:: The task ::
What is needed is a verbatim copy of the data, minus the pictures.

Stored data
══════════════════════════════

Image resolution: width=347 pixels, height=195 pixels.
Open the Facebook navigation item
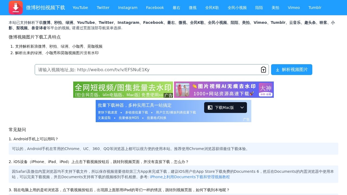pos(155,8)
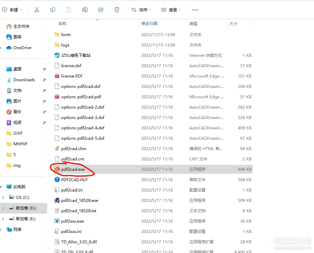This screenshot has height=253, width=314.
Task: Open the 新建 dropdown menu
Action: (12, 10)
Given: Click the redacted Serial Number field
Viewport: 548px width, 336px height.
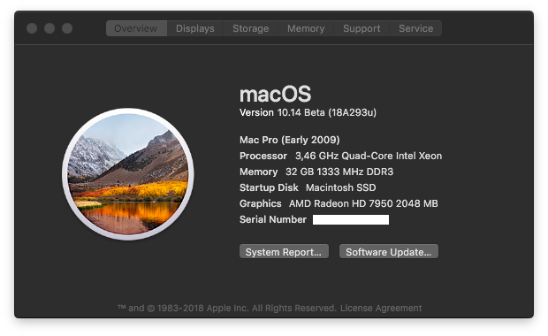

══════════════════════════════

:: Response ::
Image resolution: width=347 pixels, height=195 pixels.
Open the Facebook navigation item
pos(155,8)
This screenshot has height=253, width=314.
Task: Open the 新建 dropdown menu
Action: (12, 10)
Given: Click the redacted Serial Number field
Viewport: 548px width, 336px height.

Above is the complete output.